An alternative perspective on Information Propagation in Graph Neural Networks

Author

Giuseppe Alessio D’Inverno

Giuseppe Alessio D’Inverno

Giuseppe Alessio D’Inverno is a Postdoctoral Researcher at the Laboratoires Mathématiques d’Orsay, Université Paris-Saclay, since February 2026. He previously served as a Postdoctoral Researcher in the MathLab Group at SISSA in Trieste from 2024 to early 2026. He earned his PhD in Information Engineering & Science from the University of Siena in 2024, focusing his thesis on the theoretical properties of Graph Neural Networks.

His primary research interests encompass the mathematical foundations of deep learning, graph representation learning, numerical modeling for PDEs, and physics-informed neural networks. Throughout his career, he has conducted research stays at international institutions such as Concordia University, the Montréal Institute for Learning Algorithms (MILA), and EPFL.

In addition to his research, he has extensive teaching experience, serving as a lecturer for doctoral courses and as a teaching assistant for undergraduate subjects.

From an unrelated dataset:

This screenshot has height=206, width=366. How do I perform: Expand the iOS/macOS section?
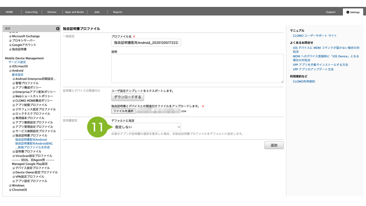click(10, 67)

He has also co-supervised several Master’s and Bachelor’s theses in applied mathematics and data science.

Project

Information Propagation through neural networks can be interpreted as the separation of different input signal trajectories as they propagate through the network layers.

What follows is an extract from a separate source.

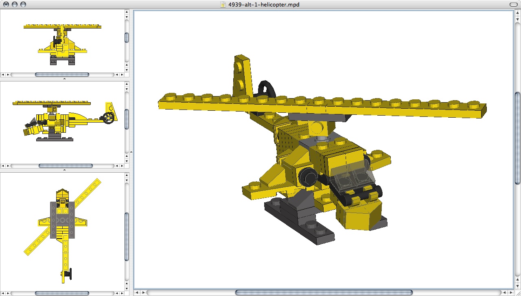Screen dimensions: 521x296
Task: Click the horizontal scrollbar beneath the front-view pane
Action: 61,75
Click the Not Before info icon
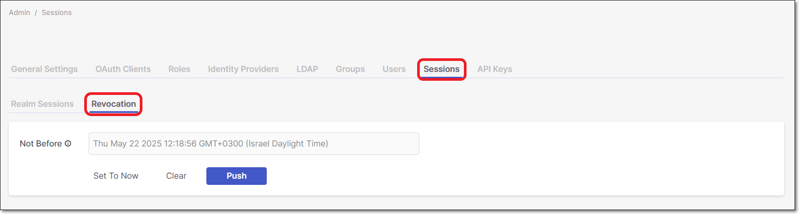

Two regimes typically arise in Information Propagation, depending on the weight and bias initialization: in the chaotic regime, even small input differences are amplified, leading to instability and poor noise robustness, while in the ordered regime, all inputs are mapped to similar outputs, suppressing Information Propagation.

[1] revealed that in MLPs and CNNs the boundary between chaotic and ordered regime is fractal, showing that the choice of the weight and bias initialization is crucial. The project will extend this analysis to GNNs, answering to the following research questions:

  1. is there a link between Information Propagation and message passing/network propagation?
  2. how is Information Propagation characterized w.r.t. different graph distance metrics?

A key aspect of this study is examining how the notion of different metrics for distance between graphs affects Information Propagation, leveraging standard results in graph theory associated to such metrics. The observed insights may be used to create links with the existing literature in randomly initialized MP-GNNs and closely related architectures (e.g. Graph Echo State Networks). Additional comparisons between MP-GNNs and energy-based GNNs may be conducted, to investigate whether IP behaves differently.

References

[1] D’Inverno et al. (2025). Revisiting Deep Information Propagation: Fractal Frontier and Finite-size Effects. arXiv preprint arXiv:2508.03222.